One of the happy things about the Internet is the freedom to walk away. If our favorite forum suddenly bans picture posts and if we're sufficiently annoyed, we simply walk away and start a new one. When a forum loses its members, it will, like the Spanish Netherlands, sink into irrelevance.
Here are some predictions:
An increasing global competition for talent. Simply put, as people come on-line, the competition between talented people increases in volume and effect. Today, already, we think nothing of recruiting designers from Malaysia, engineers from South Africa, project managers from Germany, and then bringing them together with a team based in Israel. So for at least a section of global society, business will demand -- and get -- easier migration.
The need to attract young blood as the population of a country starts to age. It's the elephant in every developed country's living room. As more women go to higher education and full-time careers, they delay their fertility and so there are fewer babies. It's pretty simple math: 2 + 0 = 2. Most societies won't tolerate the Taliban solution: namely, banning education for girls. The other two options are industrial-scale cloning, and allowing more immigrants.
The dismantling of barriers to immigration and the promotion of pro-immigration policies, starting with an embrace of economic migrants (who presumably represent the most valuable newcomers), and moving to a general "open borders" policy much as the UK did with migrants from Eastern Europe in the years before the last recession.
One country to watch is Australia, which sits on huge natural resources, yet has too few people. Predictably, wealthy Australian society has become hostile to the poor people who attempt to settle there. It's the same story of too many chocolates: guilt and fear. At some point, unless it welcomes newcomers while it can, Australia will find itself barren, the iron and coal gone, and the cities dying.
The UN thinks the world will hit peak population by 2030 or so. Interestingly, this estimate has been dropping, from 2100, 2080, and 2050. It seems to me that this will trail Internet connectivity quite closely. Since that has exploded faster than anyone expected, we may hit peak population even earlier.
At whatever point we do hit peak population, the developed world will already have been experiencing falling birth rates for some time, and will be competing explicitly for immigrants. Initially, the cream of the crop, then later, the bar will fall. Politicians and media are already shaping public opinion to accept more foreign immigrants.

• Data provided

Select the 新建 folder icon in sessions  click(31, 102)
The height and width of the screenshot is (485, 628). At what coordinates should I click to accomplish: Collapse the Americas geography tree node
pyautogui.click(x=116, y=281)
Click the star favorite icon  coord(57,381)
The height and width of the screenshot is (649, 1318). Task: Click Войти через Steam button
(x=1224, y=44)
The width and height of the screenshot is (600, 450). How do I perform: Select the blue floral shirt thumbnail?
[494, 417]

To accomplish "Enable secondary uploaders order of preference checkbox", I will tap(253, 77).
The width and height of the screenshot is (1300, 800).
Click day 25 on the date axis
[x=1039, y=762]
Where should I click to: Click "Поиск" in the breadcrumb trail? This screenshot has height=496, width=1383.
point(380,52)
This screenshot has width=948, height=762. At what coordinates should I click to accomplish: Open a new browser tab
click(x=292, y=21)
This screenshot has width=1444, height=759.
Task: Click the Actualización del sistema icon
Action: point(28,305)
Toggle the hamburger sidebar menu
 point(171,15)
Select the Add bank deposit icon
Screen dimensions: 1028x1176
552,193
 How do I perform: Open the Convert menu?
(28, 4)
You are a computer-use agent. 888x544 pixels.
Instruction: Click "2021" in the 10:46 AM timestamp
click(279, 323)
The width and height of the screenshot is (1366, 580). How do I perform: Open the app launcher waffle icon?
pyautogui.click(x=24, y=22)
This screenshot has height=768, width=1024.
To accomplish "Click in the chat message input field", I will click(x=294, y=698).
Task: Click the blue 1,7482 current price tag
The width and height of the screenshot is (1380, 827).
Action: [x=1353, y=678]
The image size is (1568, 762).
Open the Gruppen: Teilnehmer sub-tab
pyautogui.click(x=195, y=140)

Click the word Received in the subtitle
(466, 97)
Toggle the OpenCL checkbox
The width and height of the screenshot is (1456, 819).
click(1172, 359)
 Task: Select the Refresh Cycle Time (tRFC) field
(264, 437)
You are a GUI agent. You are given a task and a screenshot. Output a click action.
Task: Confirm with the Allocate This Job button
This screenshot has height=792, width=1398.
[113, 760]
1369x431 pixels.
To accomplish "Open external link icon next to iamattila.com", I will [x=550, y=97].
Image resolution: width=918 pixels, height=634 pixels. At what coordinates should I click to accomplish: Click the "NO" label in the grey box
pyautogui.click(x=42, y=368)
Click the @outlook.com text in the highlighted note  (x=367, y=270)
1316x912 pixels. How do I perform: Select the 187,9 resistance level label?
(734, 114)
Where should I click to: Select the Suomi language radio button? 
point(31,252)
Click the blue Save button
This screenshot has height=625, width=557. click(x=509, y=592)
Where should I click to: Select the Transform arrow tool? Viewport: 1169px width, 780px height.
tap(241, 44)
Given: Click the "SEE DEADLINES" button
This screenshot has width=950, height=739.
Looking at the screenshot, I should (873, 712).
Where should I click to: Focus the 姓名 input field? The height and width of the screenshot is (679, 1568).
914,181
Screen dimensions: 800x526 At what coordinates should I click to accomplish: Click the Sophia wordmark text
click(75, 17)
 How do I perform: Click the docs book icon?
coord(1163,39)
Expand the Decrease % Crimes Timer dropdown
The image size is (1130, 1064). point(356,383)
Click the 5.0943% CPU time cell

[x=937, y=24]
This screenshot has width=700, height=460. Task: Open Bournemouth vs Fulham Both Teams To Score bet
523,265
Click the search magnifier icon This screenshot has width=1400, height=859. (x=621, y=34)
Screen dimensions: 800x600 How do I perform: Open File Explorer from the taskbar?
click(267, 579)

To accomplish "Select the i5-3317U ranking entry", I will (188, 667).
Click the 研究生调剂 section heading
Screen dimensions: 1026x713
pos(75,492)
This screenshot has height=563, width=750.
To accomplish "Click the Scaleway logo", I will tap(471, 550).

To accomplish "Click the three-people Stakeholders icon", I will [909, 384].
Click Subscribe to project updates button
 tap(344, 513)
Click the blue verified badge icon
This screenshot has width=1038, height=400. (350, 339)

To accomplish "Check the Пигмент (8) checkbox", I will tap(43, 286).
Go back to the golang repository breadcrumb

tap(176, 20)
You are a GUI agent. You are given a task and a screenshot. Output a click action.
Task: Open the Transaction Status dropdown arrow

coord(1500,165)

• Requests
A) Answer these about the passage on immigration and peak population:
(i) In the recruiting example, in which country is the team based?
(ii) Besides the Taliban solution, what two options does it name for an aging population?
(iii) By roughly what year does the UN expect the world to hit peak population?
B) Write out the passage on immigration and peak population again, starting with "At whatever point" and going on through "more foreign immigrants.", and switch "the cream of the crop" to "the most skilled candidates".

• Responses
A)
(i) Israel.
(ii) Industrial-scale cloning and allowing more immigrants.
(iii) 2030 or so.

B)
At whatever point we do hit peak population, the developed world will already have been experiencing falling birth rates for some time, and will be competing explicitly for immigrants. Initially, the most skilled candidates, then later, the bar will fall. Politicians and media are already shaping public opinion to accept more foreign immigrants.